For ears attentive to the death of God, Doudna and Sternberg have certainly issued a prophecy about humanity becoming godlike in its power over evolution. This is not figurative language. The gods created here are real, not imaginary.
Darwin played an important role in the death of God. He made God imaginary by making evolution real. We have reversed this proposition: we have made God real by making evolution imaginary.
Let me be clear about what I mean. After Darwin, any professed belief in God as creator and redeemer of humankind could only be treated as a figment of a deluded (non-scientific) imagination. This was the coffin lid sliding into place. For the Middle Ages, God remained very real and in control of the movement of history. The End of Time (the eschaton, in theological terms) structured everyone’s understanding of time. Even Martin Luther, as late as the sixteenth century, thought that the end of time was imminent.6
With Darwin, this understanding of time, and therefore God, becomes unscientific and therefore imaginary. Evolution is real.

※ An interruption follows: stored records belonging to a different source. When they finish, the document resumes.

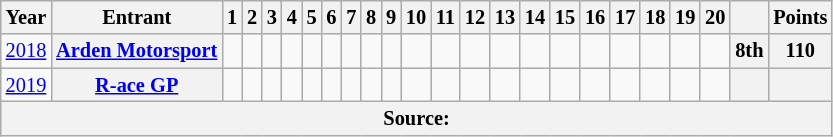
2 [252, 17]
7 [351, 17]
18 [655, 17]
2018 [26, 51]
16 [595, 17]
20 [715, 17]
3 [272, 17]
Source: [417, 118]
4 [292, 17]
110 [800, 51]
12 [475, 17]
11 [446, 17]
8th [749, 51]
Points [800, 17]
6 [332, 17]
9 [391, 17]
R-ace GP [136, 85]
8 [371, 17]
Arden Motorsport [136, 51]
Entrant [136, 17]
1 [232, 17]
19 [685, 17]
10 [416, 17]
15 [565, 17]
13 [505, 17]
Year [26, 17]
5 [312, 17]
14 [535, 17]
17 [625, 17]
2019 [26, 85]
From the cell containing the given text, extract its center point as (X, Y) coordinate. 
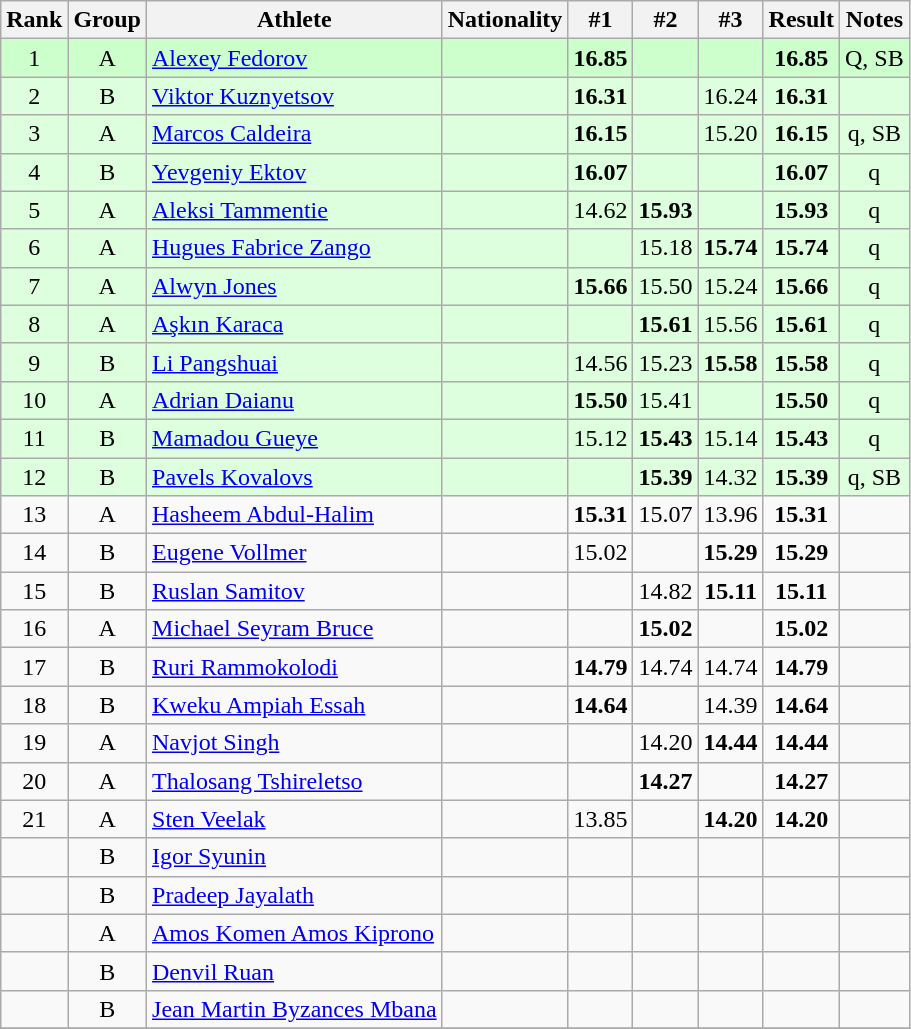
11 (34, 438)
20 (34, 781)
15.07 (666, 515)
15.23 (666, 362)
Q, SB (874, 58)
7 (34, 286)
Eugene Vollmer (295, 553)
Hasheem Abdul-Halim (295, 515)
2 (34, 96)
14.56 (600, 362)
Sten Veelak (295, 819)
6 (34, 248)
5 (34, 210)
15.18 (666, 248)
8 (34, 324)
15 (34, 591)
Athlete (295, 20)
Rank (34, 20)
Aşkın Karaca (295, 324)
Adrian Daianu (295, 400)
12 (34, 477)
Kweku Ampiah Essah (295, 705)
Marcos Caldeira (295, 134)
16.24 (730, 96)
15.24 (730, 286)
Alwyn Jones (295, 286)
13.96 (730, 515)
16 (34, 629)
Group (108, 20)
Notes (874, 20)
Nationality (505, 20)
10 (34, 400)
Pradeep Jayalath (295, 895)
Alexey Fedorov (295, 58)
#2 (666, 20)
3 (34, 134)
#3 (730, 20)
#1 (600, 20)
Viktor Kuznyetsov (295, 96)
4 (34, 172)
13.85 (600, 819)
15.14 (730, 438)
15.56 (730, 324)
15.41 (666, 400)
Jean Martin Byzances Mbana (295, 1009)
Yevgeniy Ektov (295, 172)
19 (34, 743)
18 (34, 705)
14.32 (730, 477)
21 (34, 819)
Amos Komen Amos Kiprono (295, 933)
14.62 (600, 210)
Hugues Fabrice Zango (295, 248)
Pavels Kovalovs (295, 477)
9 (34, 362)
15.20 (730, 134)
Ruslan Samitov (295, 591)
14.82 (666, 591)
Michael Seyram Bruce (295, 629)
15.12 (600, 438)
Mamadou Gueye (295, 438)
1 (34, 58)
Ruri Rammokolodi (295, 667)
Denvil Ruan (295, 971)
17 (34, 667)
Thalosang Tshireletso (295, 781)
Aleksi Tammentie (295, 210)
14 (34, 553)
Result (801, 20)
14.39 (730, 705)
Navjot Singh (295, 743)
Igor Syunin (295, 857)
Li Pangshuai (295, 362)
13 (34, 515)
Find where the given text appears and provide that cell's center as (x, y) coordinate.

But Doudna and Sternberg announce a very real God—scientists wielding editing power over genes. Evolution now becomes something that we can imagine and then engineer our way toward what we imagine. Do you need a mouse in your lab who has the capacity to no longer experience hunger? Just place the order.
Wielding godlike power forces morality onto the human agenda:
With our mastery over the code of life comes a level of responsibility for which we, as individuals and as a species, are woefully unprepared. (105)
The echoes of Nietzsche resound, though maybe not explicitly.
Isn’t the magnitude of this deed too big for us? Don’t we have to become gods ourselves just to seem worthy of it? (Gay Science §125)
This is not an isolated incident, and I’m not the first to point out this general trajectory of history. Yuval Noah Harari’s bestseller Homo Deus makes precisely this case: ‘And having raised humanity above the beastly level of survival struggles, we will now aim to upgrade humans into gods, and turn Homo sapiens into Homo deus.7
Again, this upgrade is a movement from imaginary gods to literal ones.
We are as gods…
In 1968, as the modern computational power of technology was just beginning its acceleration into infrastructure, Stewart Brand crafted the purpose statement for The Whole Earth Catalog. It begins with this famous line:
We are as gods and might as well get good at it.
Not ‘like’ gods, but ‘as’ gods—literally and truly we are operating as gods because we have invented powers that we once imagined only possible in the hands of God.
The imaginary is becoming real, and the real is becoming imaginary. We live in a time out of joint.